[CHALLENGE] Rewrite the items from the first line up to and including the line with "[x=510, y=130]", changing "screenshot" to "screen image" and leaving everything else the same. Leave the pictures out of your answer.

[GIVEN DATA]
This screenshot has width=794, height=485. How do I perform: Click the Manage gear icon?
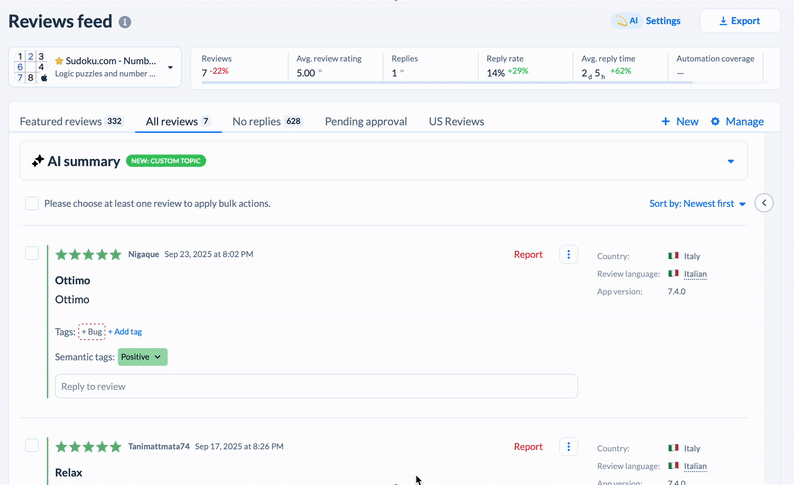715,122
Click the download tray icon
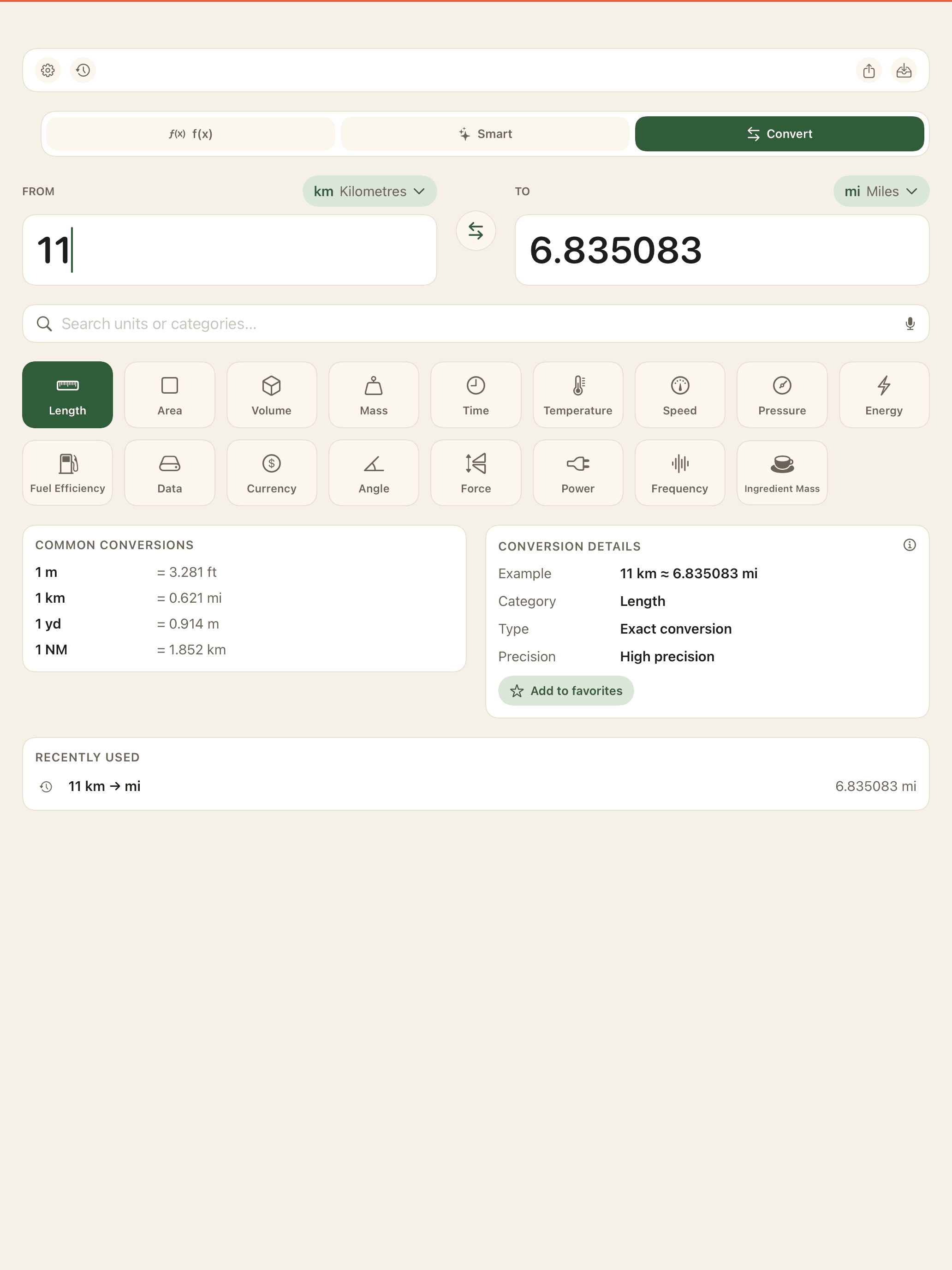 coord(904,70)
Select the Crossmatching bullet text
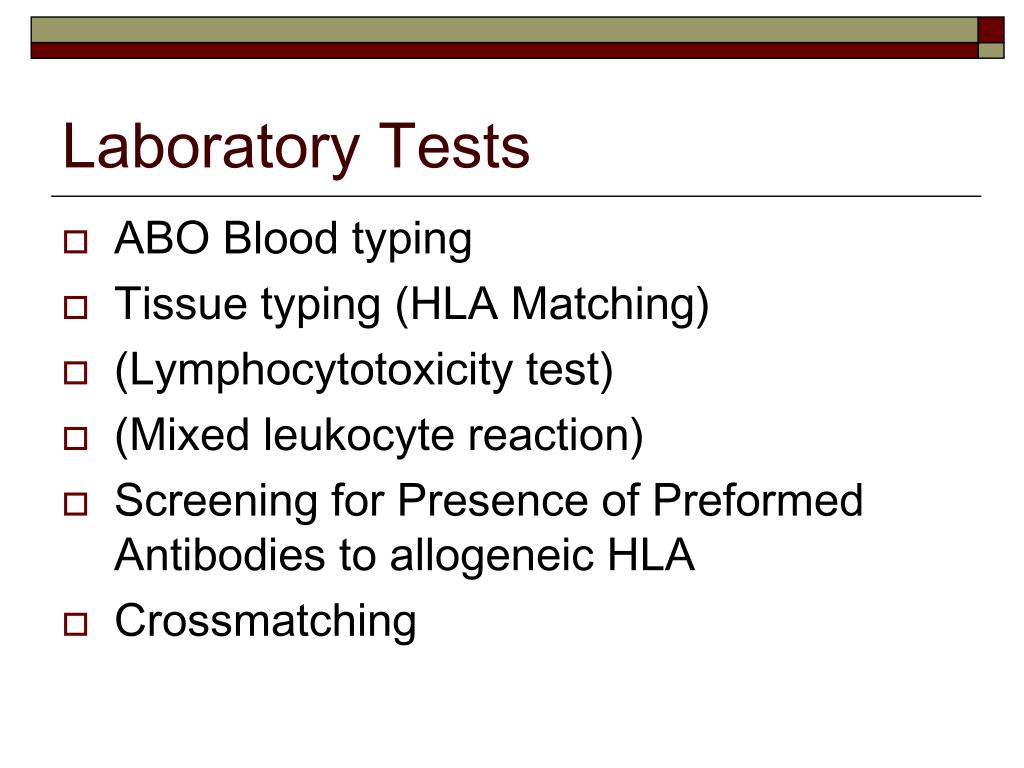 pyautogui.click(x=266, y=622)
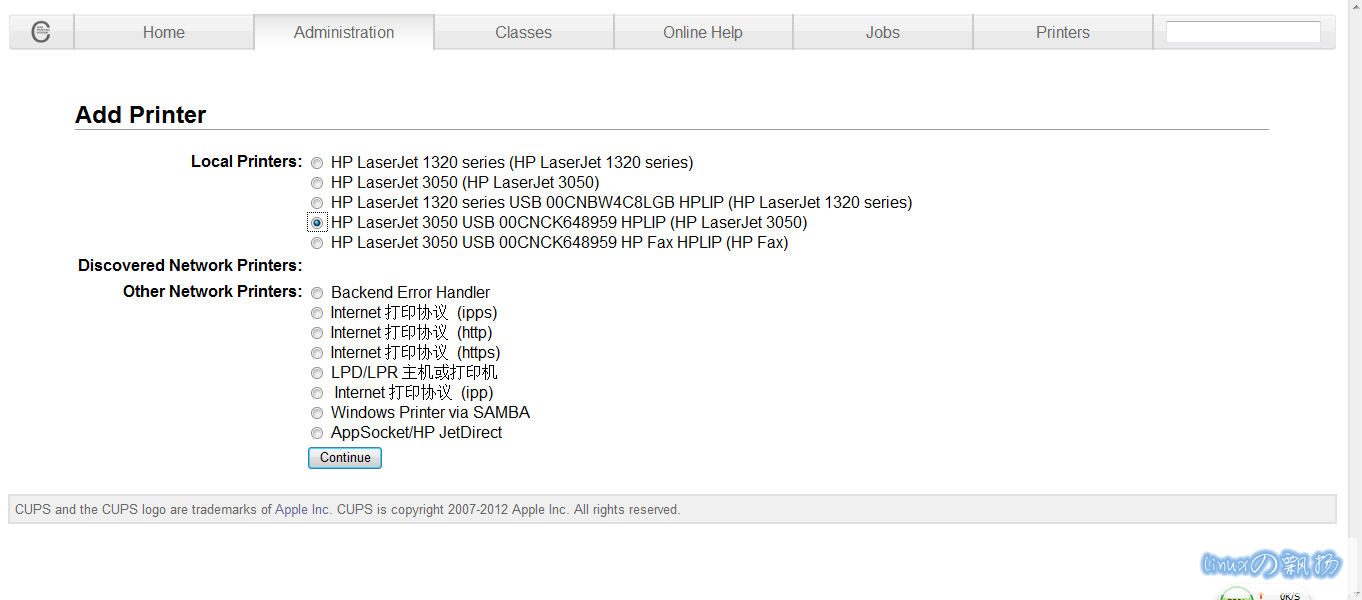Click the Apple Inc. link in footer
Image resolution: width=1362 pixels, height=600 pixels.
(x=303, y=510)
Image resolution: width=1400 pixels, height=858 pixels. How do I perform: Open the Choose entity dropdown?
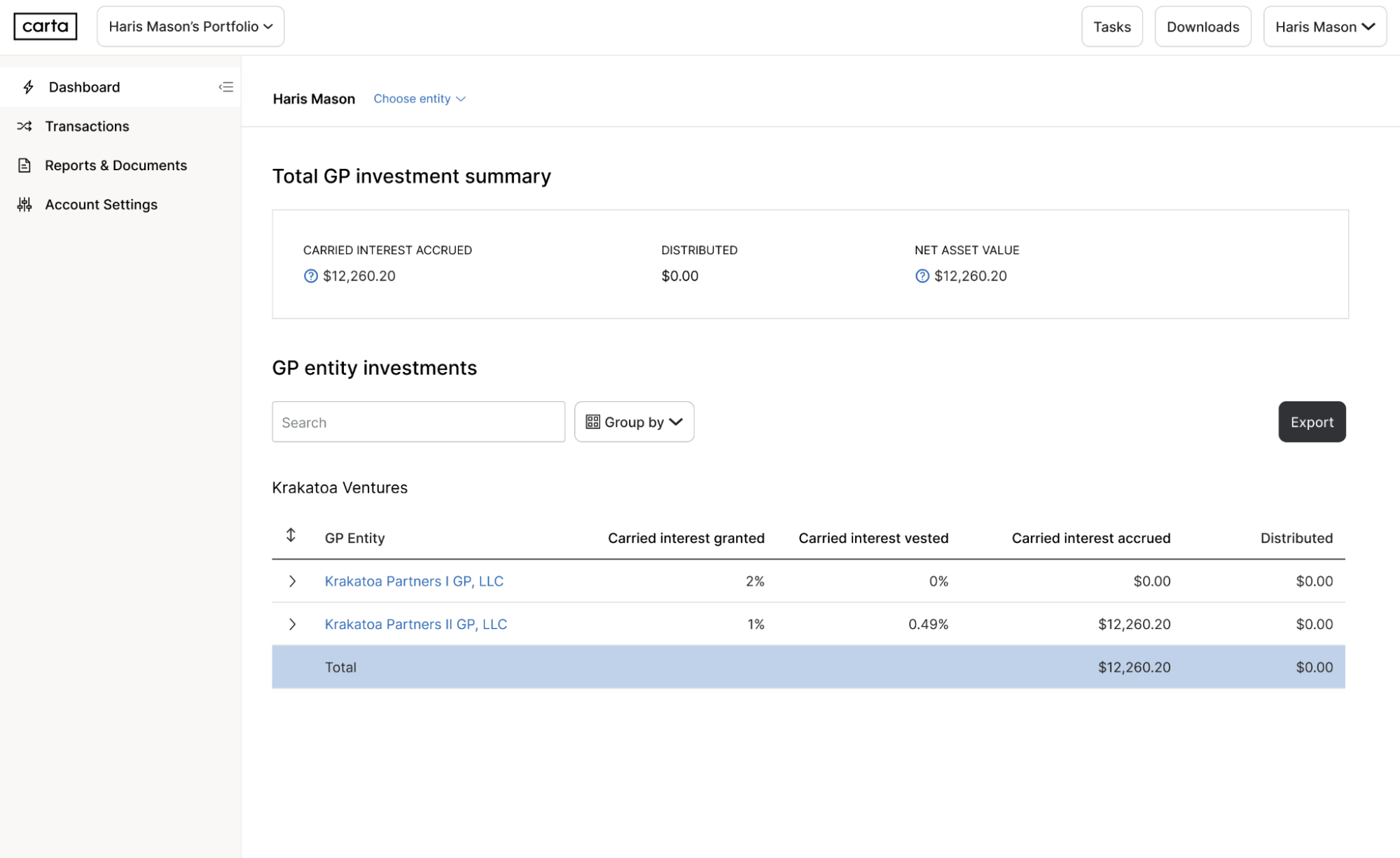click(419, 99)
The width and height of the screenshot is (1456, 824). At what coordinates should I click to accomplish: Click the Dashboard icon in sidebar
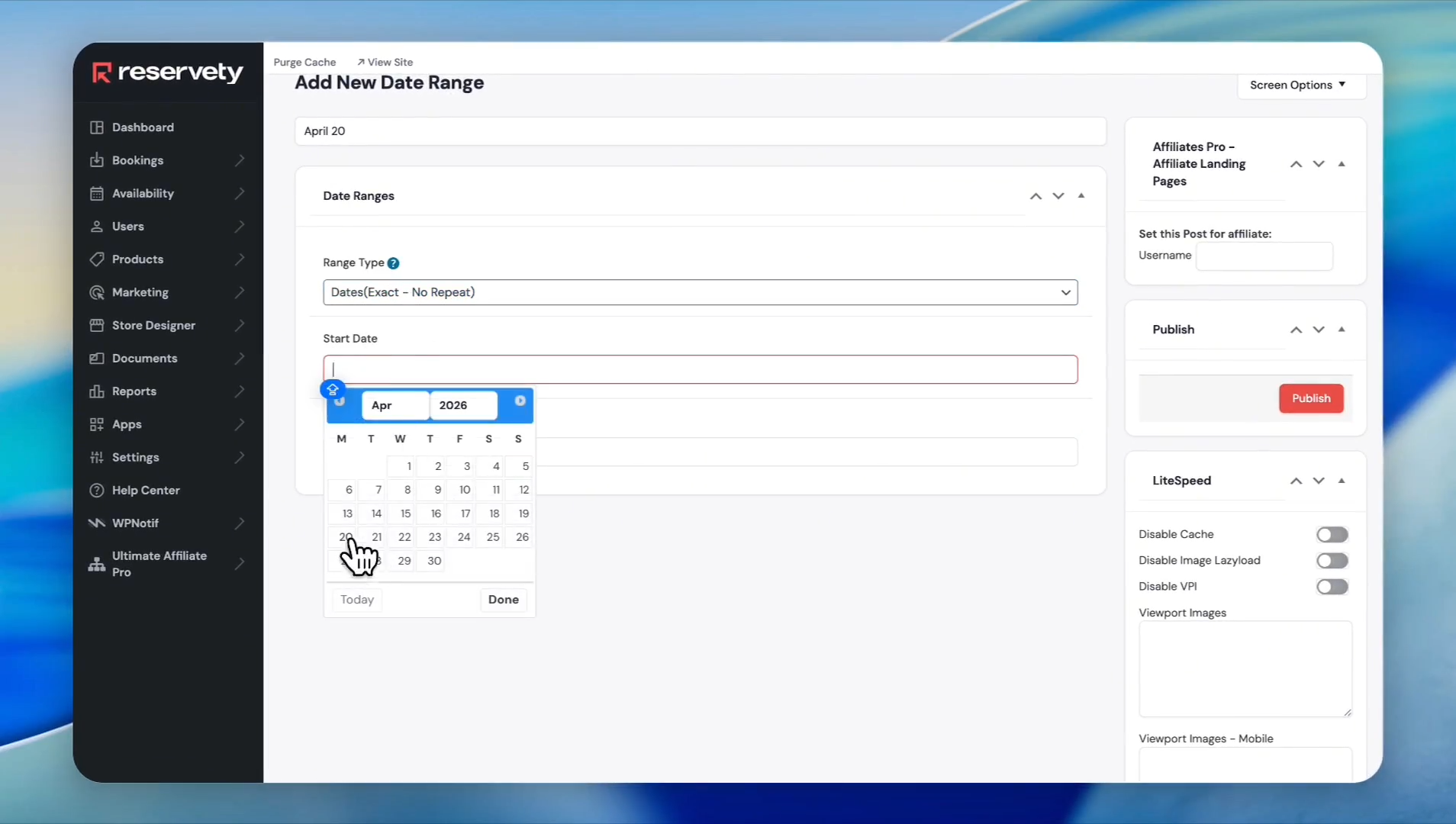[x=97, y=127]
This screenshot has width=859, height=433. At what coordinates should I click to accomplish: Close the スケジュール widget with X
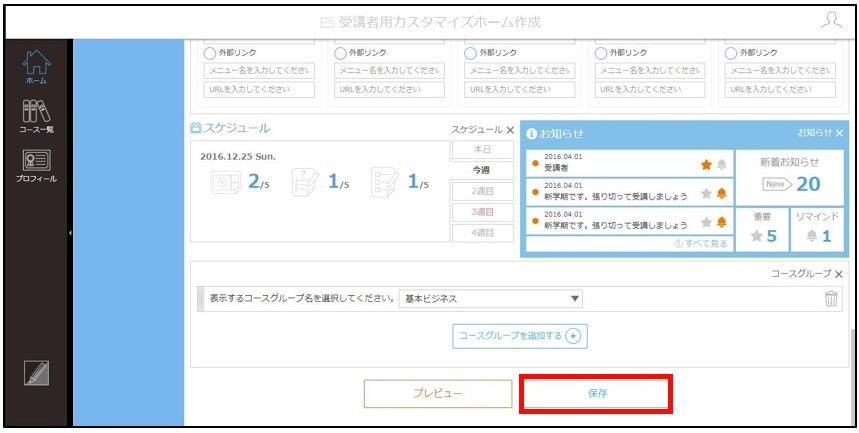[x=510, y=130]
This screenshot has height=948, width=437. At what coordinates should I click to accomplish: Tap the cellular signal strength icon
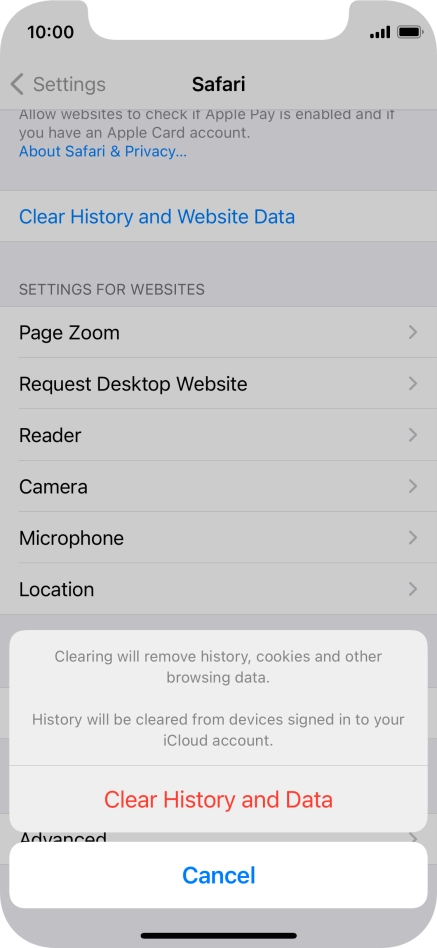380,32
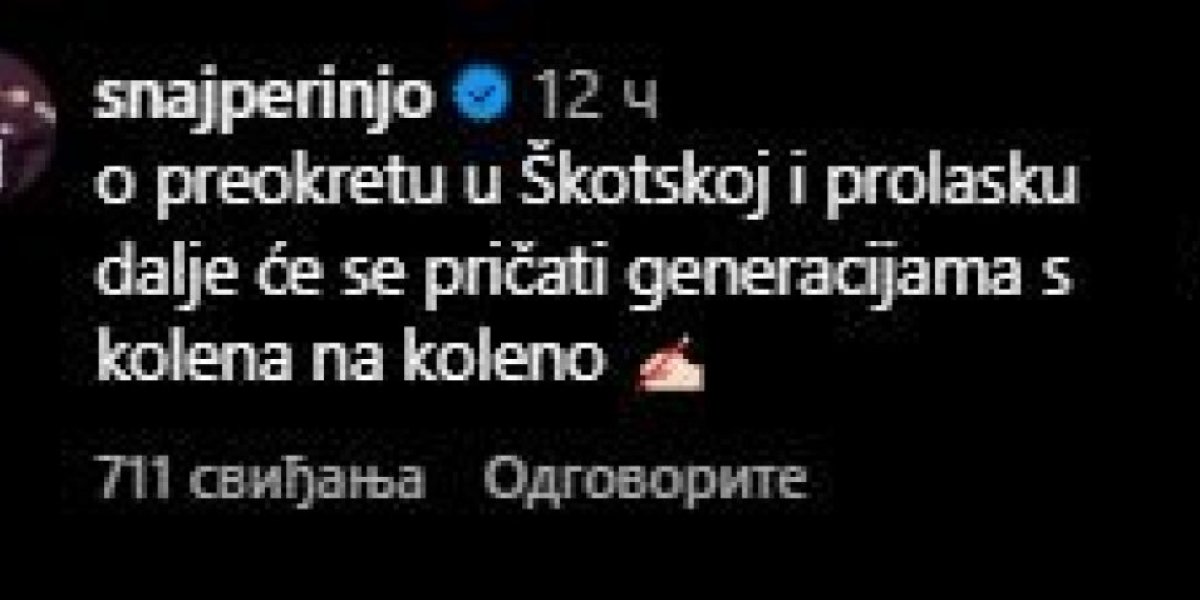1200x600 pixels.
Task: View the 711 свиђања likes list
Action: click(260, 481)
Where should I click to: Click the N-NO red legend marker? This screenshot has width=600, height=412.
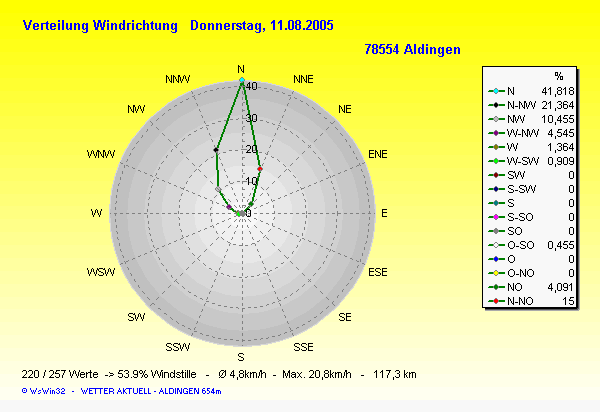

[WRITTEN SOLUTION]
This screen image has width=794, height=485. How do I perform: Click the Manage gear icon?
715,122
Click the download tray icon
 coord(904,70)
Select the Crossmatching bullet text
 pyautogui.click(x=266, y=622)
Click the Apple Inc. link in footer
Image resolution: width=1362 pixels, height=600 pixels.
(x=303, y=510)
Image resolution: width=1400 pixels, height=858 pixels. How do I perform: Open the Choose entity dropdown?
click(419, 99)
The width and height of the screen image is (1456, 824). At what coordinates should I click to accomplish: Click the Dashboard icon in sidebar
[x=97, y=127]
This screen image has width=859, height=433. At what coordinates should I click to accomplish: Close the スケジュール widget with X
[x=510, y=130]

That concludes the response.